[DATA SECTION Boundary: Start]
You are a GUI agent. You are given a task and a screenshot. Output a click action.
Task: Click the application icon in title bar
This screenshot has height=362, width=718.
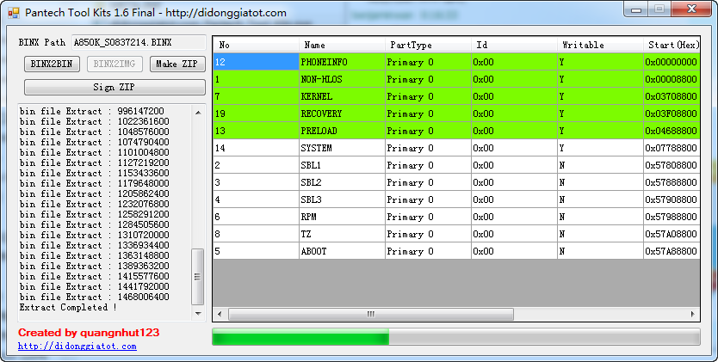[12, 12]
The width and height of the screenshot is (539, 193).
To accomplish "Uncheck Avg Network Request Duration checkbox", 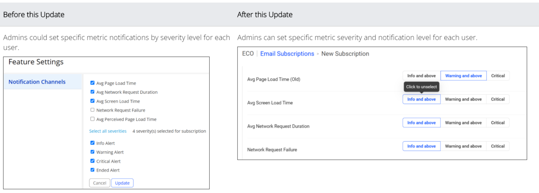I will pyautogui.click(x=92, y=92).
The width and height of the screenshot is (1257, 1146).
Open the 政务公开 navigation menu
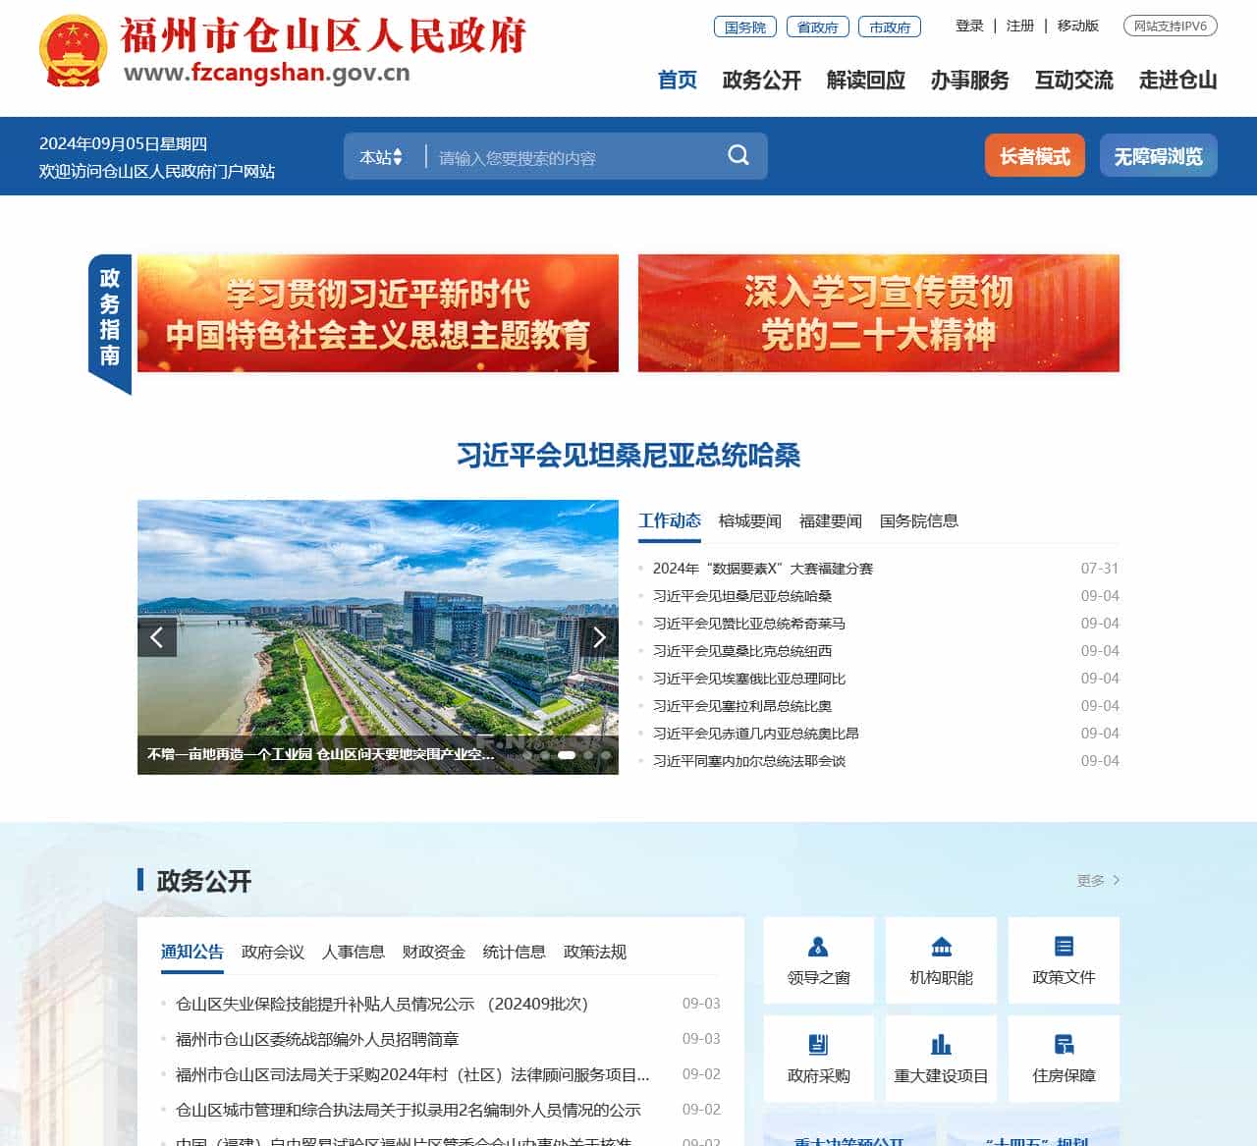pos(761,81)
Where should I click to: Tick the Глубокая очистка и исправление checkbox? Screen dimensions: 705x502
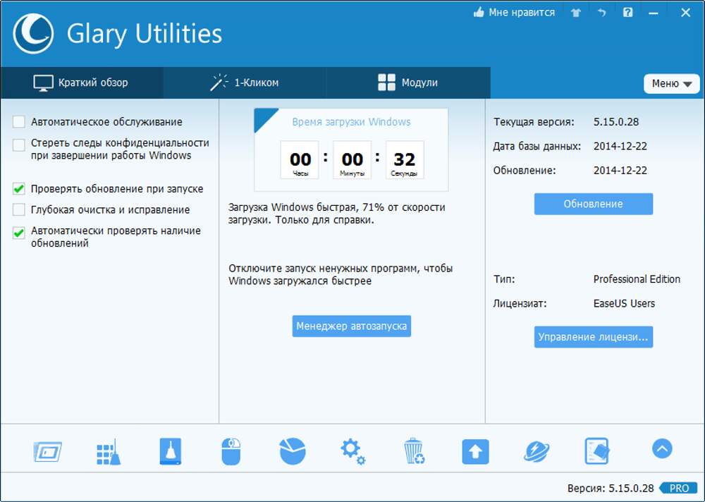[x=19, y=210]
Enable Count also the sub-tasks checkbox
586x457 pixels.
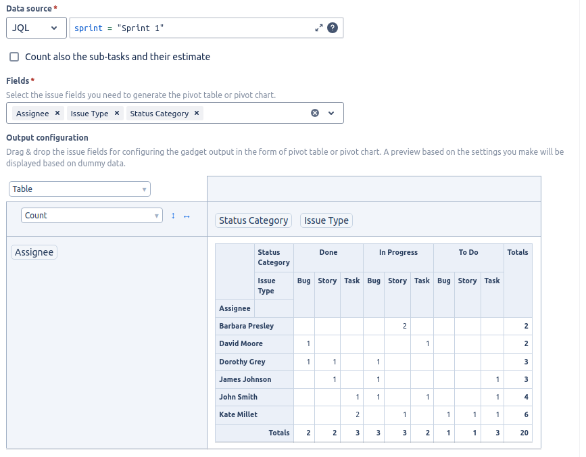coord(14,57)
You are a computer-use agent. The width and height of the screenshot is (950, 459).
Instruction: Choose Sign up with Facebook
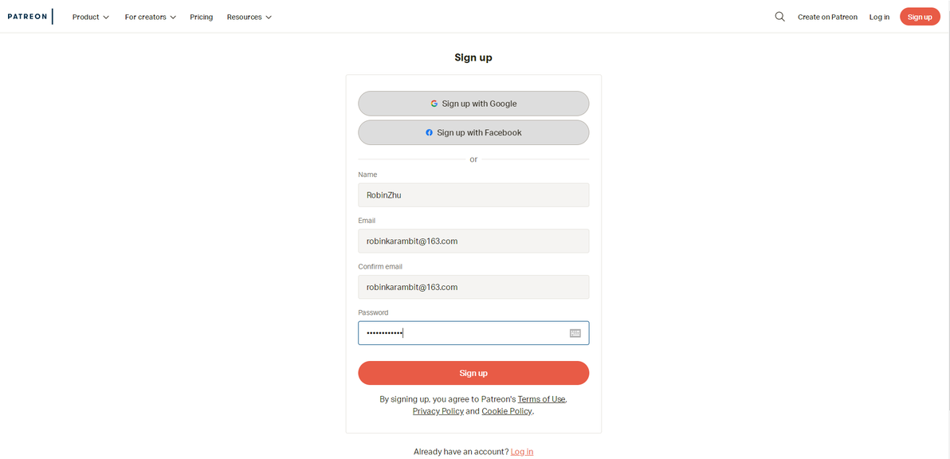coord(473,132)
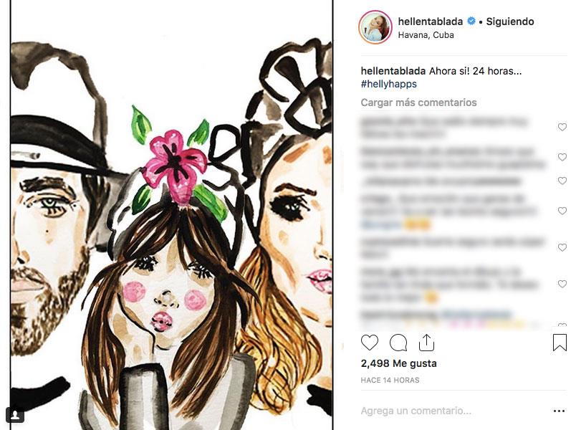
Task: Open hellentablada's profile picture
Action: click(375, 28)
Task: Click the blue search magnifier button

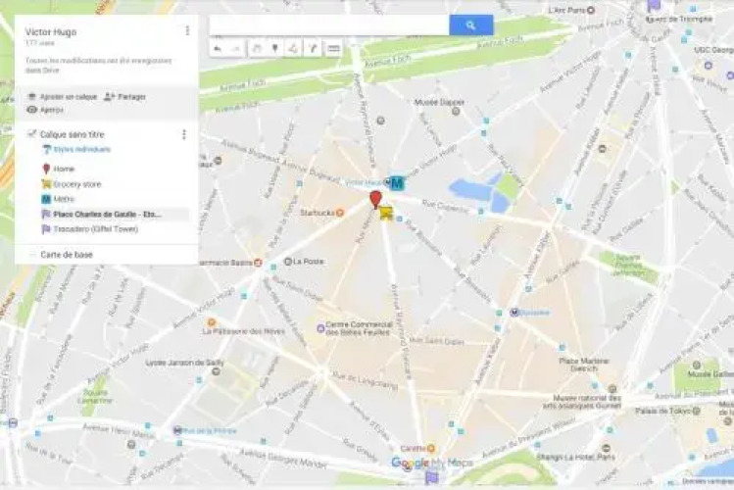Action: click(471, 25)
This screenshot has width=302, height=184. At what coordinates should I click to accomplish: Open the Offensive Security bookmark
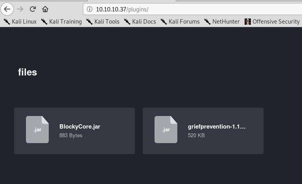click(x=272, y=22)
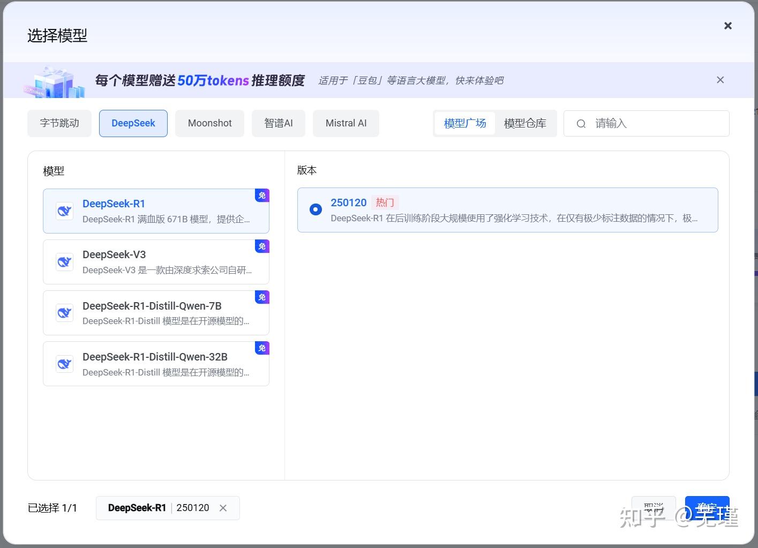Select the 250120 version radio button

pos(315,209)
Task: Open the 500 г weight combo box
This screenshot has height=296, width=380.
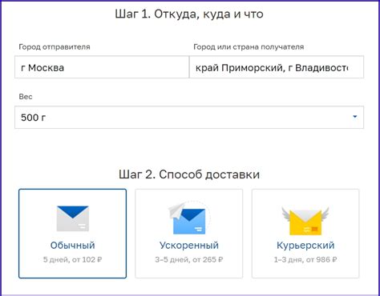Action: (189, 118)
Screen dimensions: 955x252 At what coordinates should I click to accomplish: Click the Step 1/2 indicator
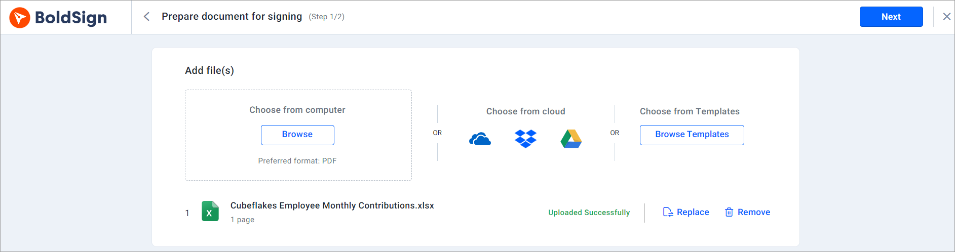coord(326,17)
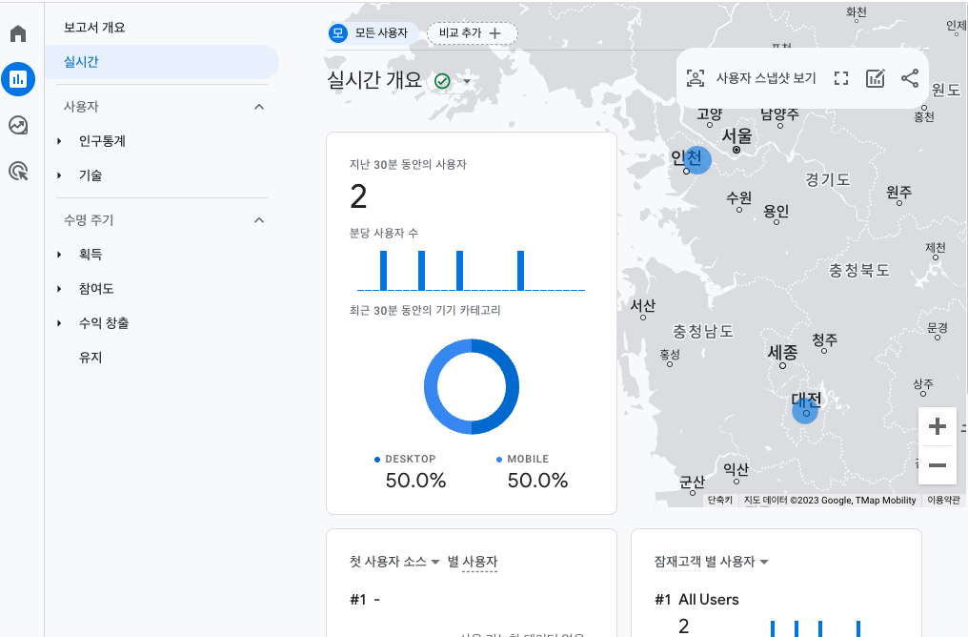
[DATA SECTION Boundary: End]
TASK INSTRUCTIONS
The answer must consist of every line from the entries above that contains "agent".

WRITTEN REPLY
You are a GUI agent. You are given a task and a screenshot. Output a click action.
You are a computer-use agent. The width and height of the screenshot is (950, 459).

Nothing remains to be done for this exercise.